A covered entity’s backup bucket is left public by a business associate. The BA detects and closes exposure within hours, performs the four-factor analysis, and supports Breach Reporting. The BAA’s incident cooperation clause expedites notices and corrective actions.

Example 3: Telehealth scaling

A telehealth group implements role-based Access Controls, centralized audit logs, and transmission security for video visits. Workforce Security training focuses on home-office risks, and Device and Media Controls govern loaned laptops and return procedures.

Conclusion

By following this HIPAA Covered Entities Checklist, you align administrative, physical, and technical safeguards; tighten vendor oversight; streamline Breach Reporting; and maintain strong Compliance Documentation. Revisit your Risk Assessment and training at least annually to keep protections effective.

FAQs

What defines a HIPAA covered entity?

A covered entity is a health plan, healthcare clearinghouse, or healthcare provider that transmits standard electronic transactions. If you handle PHI and submit electronic claims or eligibility checks, you likely meet this definition.
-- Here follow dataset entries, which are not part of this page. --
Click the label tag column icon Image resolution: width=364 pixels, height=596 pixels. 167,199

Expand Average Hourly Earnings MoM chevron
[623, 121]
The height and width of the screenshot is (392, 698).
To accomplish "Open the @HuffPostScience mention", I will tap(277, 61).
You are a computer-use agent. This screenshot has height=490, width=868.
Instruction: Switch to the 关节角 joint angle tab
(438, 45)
What are the main administrative safeguards under HIPAA?

They include a Risk Assessment and risk management plan, Workforce Security and training, information access management with minimum necessary, a sanctions policy, contingency planning, and periodic security evaluations documented in your records.

How should breaches be reported under HIPAA?
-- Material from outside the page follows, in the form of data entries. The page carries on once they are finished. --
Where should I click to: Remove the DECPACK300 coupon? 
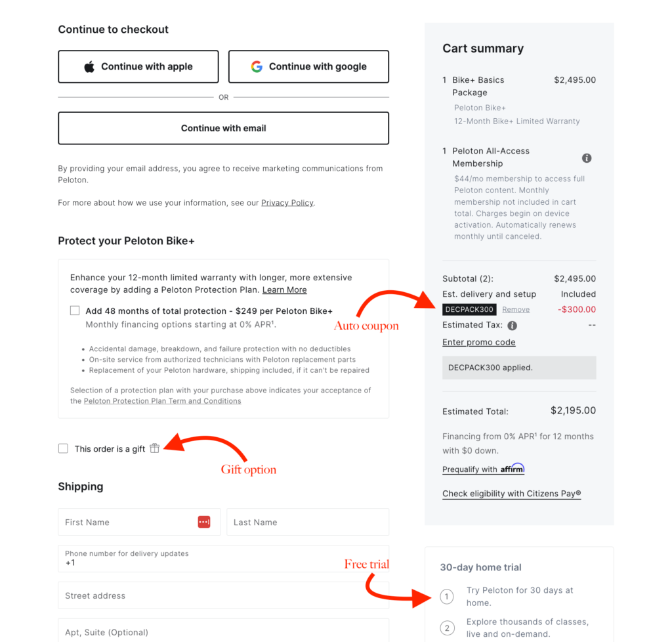tap(516, 309)

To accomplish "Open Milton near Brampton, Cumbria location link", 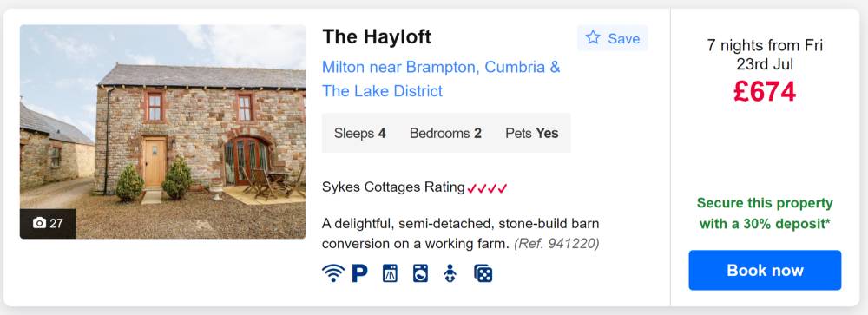I will (441, 79).
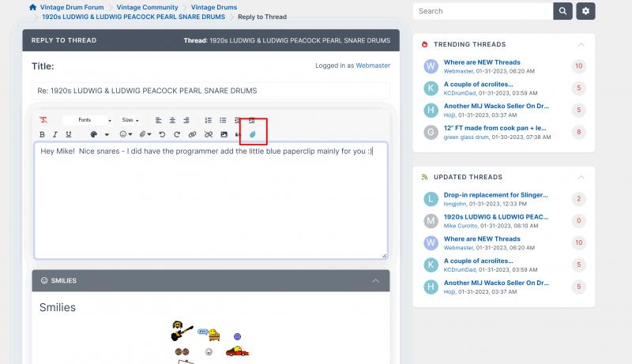
Task: Insert an image into the reply
Action: 224,134
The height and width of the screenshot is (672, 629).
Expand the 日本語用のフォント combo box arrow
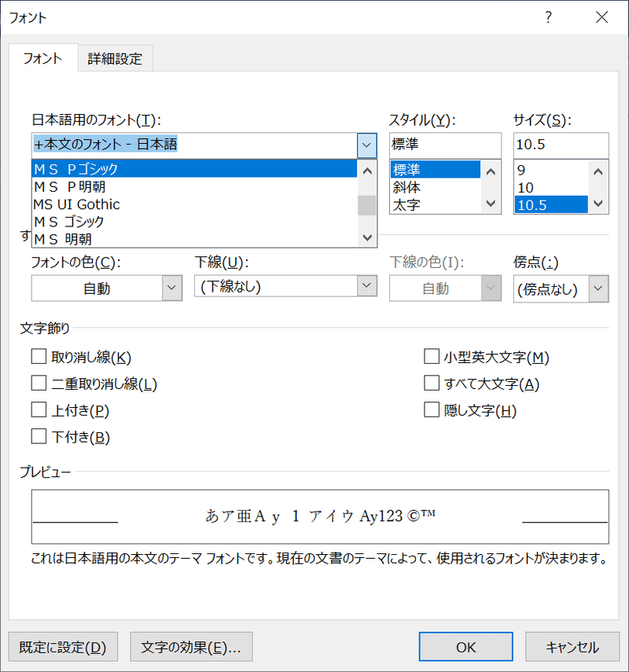pos(366,145)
After containing the incident and performing a four-factor risk assessment, notify affected individuals without unreasonable delay and no later than 60 days. Report to HHS and, when 500+ residents are affected, to media as required. Keep detailed Breach Reporting documentation.

What must be included in a Business Associate Agreement?

BAAs should specify permitted uses/disclosures of PHI, required safeguards, Breach Reporting duties and timelines, subcontractor flow-down, support for access/amendment/accounting, rights to audit or obtain assurances, HHS access, and termination with return or destruction of PHI.